专栏首页专知【论文推荐】最新6篇机器翻译相关论文—词性和语义标注任务、变分递归神经机器翻译、文学语料、神经后缀预测、重构模型

【论文推荐】最新6篇机器翻译相关论文—词性和语义标注任务、变分递归神经机器翻译、文学语料、神经后缀预测、重构模型

【导读】专知内容组整理了最近六篇机器翻译(Machine Translation)相关文章,为大家进行介绍,欢迎查看!

1. Evaluating Layers of Representation in Neural Machine Translation on Part-of-Speech and Semantic Tagging Tasks(评估神经机器翻译的表示层在词性和语义标注任务下能力)



作者:Yonatan Belinkov,Lluís Màrquez,Hassan Sajjad,Nadir Durrani,Fahim Dalvi,James Glass

摘要:While neural machine translation (NMT) models provide improved translation quality in an elegant, end-to-end framework, it is less clear what they learn about language. Recent work has started evaluating the quality of vector representations learned by NMT models on morphological and syntactic tasks. In this paper, we investigate the representations learned at different layers of NMT encoders. We train NMT systems on parallel data and use the trained models to extract features for training a classifier on two tasks: part-of-speech and semantic tagging. We then measure the performance of the classifier as a proxy to the quality of the original NMT model for the given task. Our quantitative analysis yields interesting insights regarding representation learning in NMT models. For instance, we find that higher layers are better at learning semantics while lower layers tend to be better for part-of-speech tagging. We also observe little effect of the target language on source-side representations, especially with higher quality NMT models.

期刊:arXiv, 2018年1月24日

网址

http://www.zhuanzhi.ai/document/b9b8847279bdeffdd79e705d8924fb4a

2. Variational Recurrent Neural Machine Translation(变分递归神经机器翻译)

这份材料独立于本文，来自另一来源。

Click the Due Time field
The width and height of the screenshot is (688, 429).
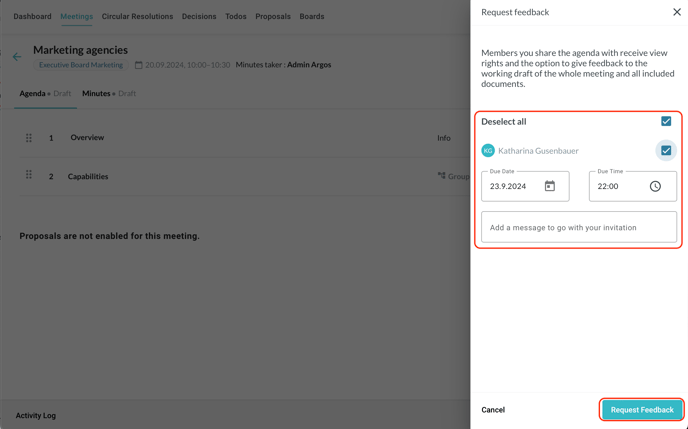tap(615, 186)
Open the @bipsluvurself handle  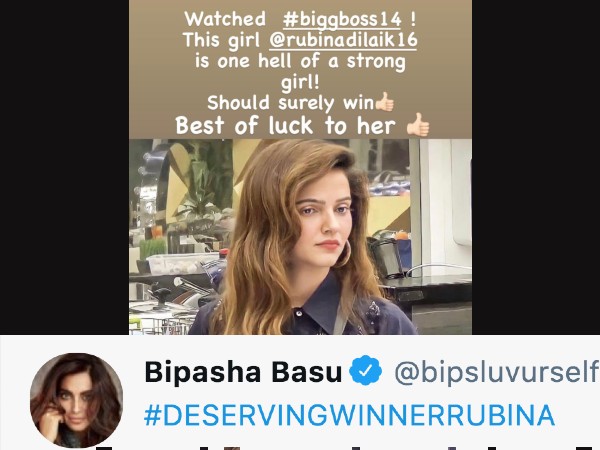[496, 372]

作者:Jinsong Su,Shan Wu,Deyi Xiong,Yaojie Lu,Xianpei Han,Biao Zhang

摘要:Partially inspired by successful applications of variational recurrent neural networks, we propose a novel variational recurrent neural machine translation (VRNMT) model in this paper. Different from the variational NMT, VRNMT introduces a series of latent random variables to model the translation procedure of a sentence in a generative way, instead of a single latent variable. Specifically, the latent random variables are included into the hidden states of the NMT decoder with elements from the variational autoencoder. In this way, these variables are recurrently generated, which enables them to further capture strong and complex dependencies among the output translations at different timesteps. In order to deal with the challenges in performing efficient posterior inference and large-scale training during the incorporation of latent variables, we build a neural posterior approximator, and equip it with a reparameterization technique to estimate the variational lower bound. Experiments on Chinese-English and English-German translation tasks demonstrate that the proposed model achieves significant improvements over both the conventional and variational NMT models.

期刊:arXiv, 2018年1月16日

网址

http://www.zhuanzhi.ai/document/134ec3e6bca0ee744054d5a7c3f3b01f

3. What Level of Quality can Neural Machine Translation Attain on Literary Text?(神经机器翻译能在文学语料上表现出什么样的水平?)



作者:Antonio Toral,Andy Way

摘要:Given the rise of a new approach to MT, Neural MT (NMT), and its promising performance on different text types, we assess the translation quality it can attain on what is perceived to be the greatest challenge for MT: literary text. Specifically, we target novels, arguably the most popular type of literary text. We build a literary-adapted NMT system for the English-to-Catalan translation direction and evaluate it against a system pertaining to the previous dominant paradigm in MT: statistical phrase-based MT (PBSMT). To this end, for the first time we train MT systems, both NMT and PBSMT, on large amounts of literary text (over 100 million words) and evaluate them on a set of twelve widely known novels spanning from the the 1920s to the present day. According to the BLEU automatic evaluation metric, NMT is significantly better than PBSMT (p < 0.01) on all the novels considered. Overall, NMT results in a 11% relative improvement (3 points absolute) over PBSMT. A complementary human evaluation on three of the books shows that between 17% and 34% of the translations, depending on the book, produced by NMT (versus 8% and 20% with PBSMT) are perceived by native speakers of the target language to be of equivalent quality to translations produced by a professional human translator.

期刊:arXiv, 2018年1月16日

网址

http://www.zhuanzhi.ai/document/20a7227320b44ac162c6ec60dac869db

4. Improved English to Russian Translation by Neural Suffix Prediction(利用神经后缀预测来增强英语向俄语的翻译)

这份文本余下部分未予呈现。